PASSAGE SHOWN:
+ + + +
This seems like it must be a bug in Batik's document caching subsystem.
Comment 1 Cameron McCormack 2007-09-24 19:19:54 UTC
Does this problem still occur?  If so, could you provide a small standalone
test?  The document caching code does synchronise on accesses to the cache, so
it's not immediately obvious to me where the problem lies.
Comment 2 Archie Cobbs 2007-09-25 07:33:18 UTC
I haven't seen this happen lately; however, a very similar problem was just
reported today on the batik-users mailing list... perhaps this could be another
manifestation of the same problem?

Note this posting seems to imply a simple way to reproduce the bug:

http://mail-archives.apache.org/mod_mbox/xmlgraphics-batik-users/200709.mbox/%3c759ff3b10709250407y6949716aq9397fe9bbff611bf@mail.gmail.com%3e
Comment 3 Jon Beebe 2008-04-09 12:55:41 UTC
I can confirm that this bug still occurs.  I get the 'URL is corrupt or unsupported variant' error when I have a transparent png between 7.32mb and 7.79mb.  Every png under 7.32mb worked.  Bumping the size up just a bit to 7.79mb caused batik to fail.  All of my tests seemed to show the issue was size related.
+ + + +
DATA SEGMENT:

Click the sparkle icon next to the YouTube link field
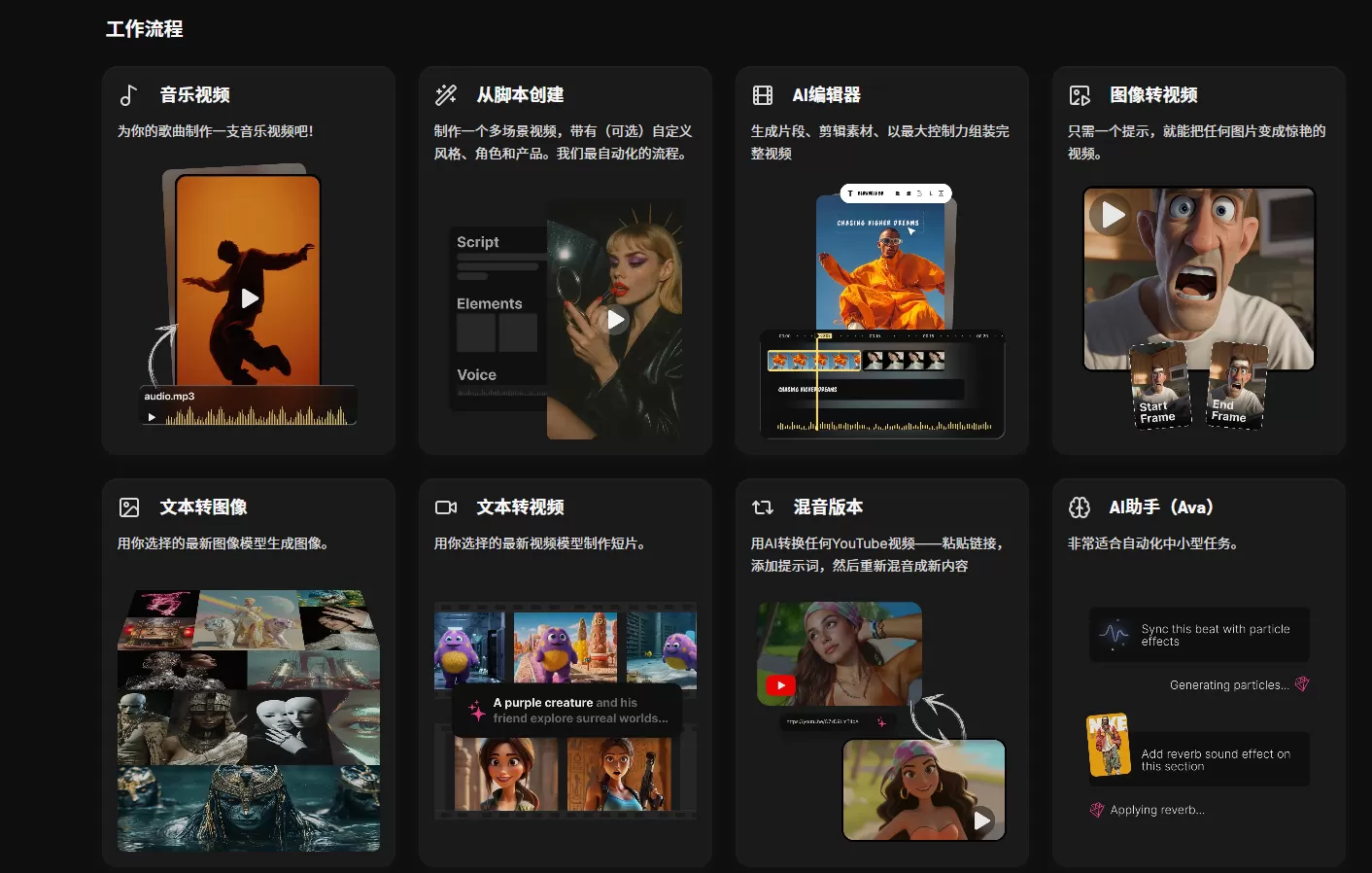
+ + + +
CHALLENGES:
**A.** Using the bug report thread, decide whether each statement agrees with it, answering yes or no and quoting the words that settle it: (i) Cameron McCormack says the document caching code synchronizes on accesses to the cache; (ii) Archie Cobbs says he has seen the problem happen recently; (iii) Jon Beebe says every png under 7.32mb worked.
**B.** From the bug report thread, pull out the passage between "Note this posting" and "was size related.", inclusive, copying it word for word.

EXERCISE SOLUTIONS:
**A.**
(i) Yes: "The document caching code does synchronise on accesses to the cache"
(ii) No: "I haven't seen this happen lately"
(iii) Yes: "Every png under 7.32mb worked."

**B.**
Note this posting seems to imply a simple way to reproduce the bug:

http://mail-archives.apache.org/mod_mbox/xmlgraphics-batik-users/200709.mbox/%3c759ff3b10709250407y6949716aq9397fe9bbff611bf@mail.gmail.com%3e
Comment 3 Jon Beebe 2008-04-09 12:55:41 UTC
I can confirm that this bug still occurs.  I get the 'URL is corrupt or unsupported variant' error when I have a transparent png between 7.32mb and 7.79mb.  Every png under 7.32mb worked.  Bumping the size up just a bit to 7.79mb caused batik to fail.  All of my tests seemed to show the issue was size related.